Théophile. Après le repas, Jésus confie à Pierre, et non pas à d’autres, le gouvernement de toutes les brebis qui étaient dans le monde : « Lors donc qu’ils eurent mangé, Jésus dit à Simon-Pierre, » etc. — S. Augustin. (Traité 123 sur S. Jean.) Le Sauveur interroge, bien qu’il sût ce qu’il demandait, car il savait parfaitement que, non-seulement Pierre l’aimait, mais qu’il l’aimait plus que tous les autres.

Alcuin. Simon est appelé fils de Jean, parce que son père s’appelait Jean. Dans le sens mystique, Simon veut dire obéissant, et Jean signifie grâce. C’est à juste titre que Pierre est appelé obéissant à la grâce de Dieu, pour faire voir que s’il aime Jésus-Christ d’un amour plus ardent, ce n’est point à ses mérites, mais à la grâce de Dieu qu’il en est redevable.

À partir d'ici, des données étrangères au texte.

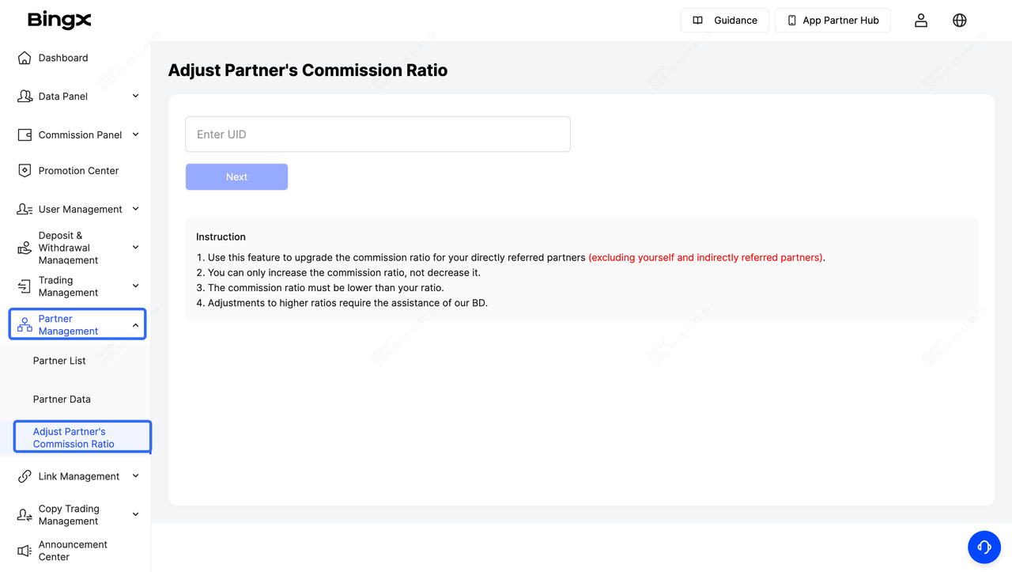
Task: Expand the Trading Management chevron
Action: pos(135,286)
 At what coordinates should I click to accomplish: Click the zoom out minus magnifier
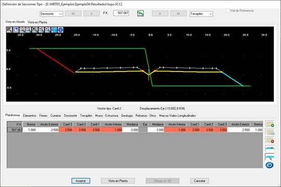41,30
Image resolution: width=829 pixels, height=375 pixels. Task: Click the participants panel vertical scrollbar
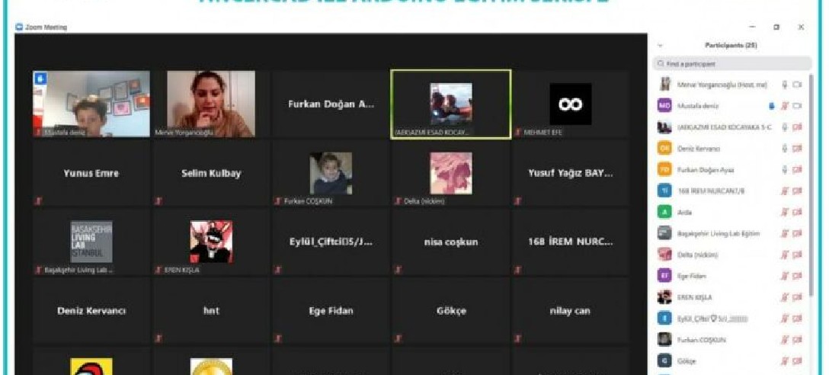tap(811, 191)
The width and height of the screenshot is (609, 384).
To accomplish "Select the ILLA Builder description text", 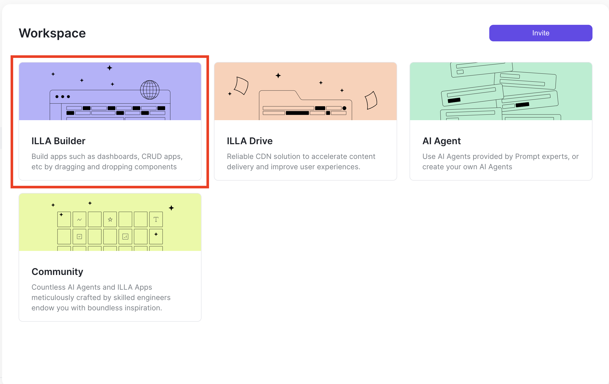I will point(107,162).
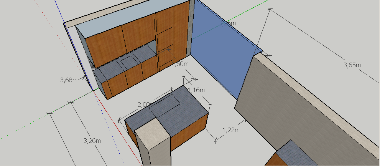Click the 3,65m dimension label
Image resolution: width=380 pixels, height=166 pixels.
point(352,65)
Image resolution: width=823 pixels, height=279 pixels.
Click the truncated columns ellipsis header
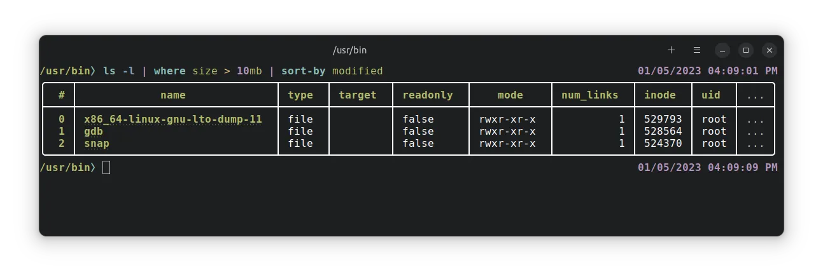click(x=756, y=95)
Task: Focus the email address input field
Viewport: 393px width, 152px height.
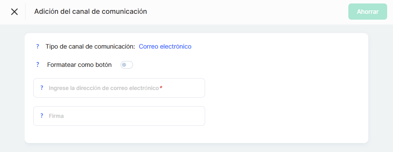Action: (182, 88)
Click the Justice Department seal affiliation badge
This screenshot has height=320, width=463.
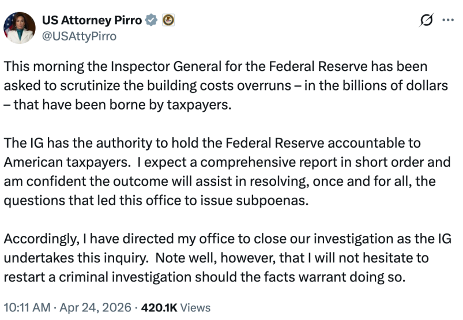click(168, 20)
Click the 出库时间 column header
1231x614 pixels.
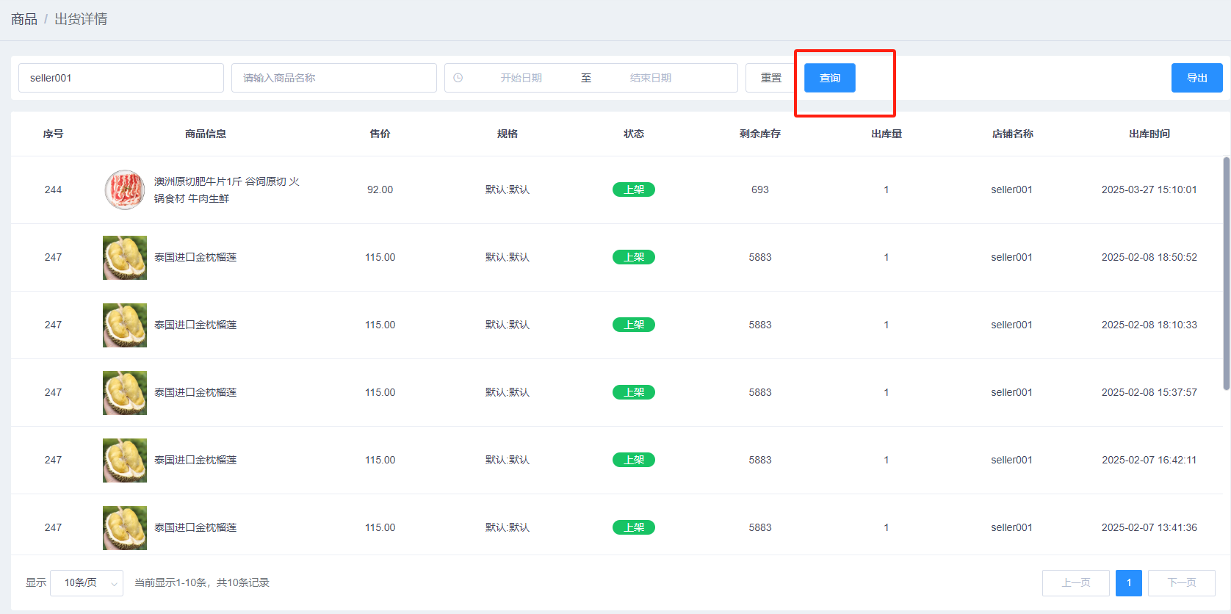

S. Augustin. (Serm. sur la pass.) Lorsque le Seigneur fut sur le point d’être mis à mort, Pierre fut saisi de crainte et renia son divin Maître, car c’est la crainte de la mort qui lui fit renier Jésus-Christ ; mais maintenant qu’il est ressuscité, que pourrait-il craindre encore, puisque la mort a reçu elle-même dans sa personne le coup de la mort ? « Il lui répondit donc : Oui, Seigneur, vous savez que je vous aime. » Sur cette assurance que Pierre lui donne de son amour, Jésus lui confie le soin de sou troupeau. Il lui dit : « Paissez mes brebis, » comme si Pierre n’avait point d’autre occasion de manifester son amour pour Jésus-Christ, qu’en devenant un pasteur fidèle de ses brebis sous l’autorité du Prince de tous les pasteurs. — S. Chrys. (hom. 88 sur S. Jean.) Rien ne nous rend plus dignes de la bienveillance divine comme le soin que nous prenons du prochain. Notre-Seigneur donne cette charge à Pierre de préférence à tous les autres Apôtres, parce qu’il était le premier entre tous les Apôtres, la bouche des disciples, et la tête du sacré collège, et c’est pour cela qu’après lui avoir pardonné son reniement, il l’établit le chef de ses frères. Il ne lui reproche pas de l’avoir renié, mais il lui dit : « Si vous m’aimez, soyez à la tête de vos frères, montrez maintenant cet amour dont vous avez fait constamment preuve, et sacrifiez pour mes brebis cette vie que vous étiez prêt, disiez-vous, à donner pour moi. »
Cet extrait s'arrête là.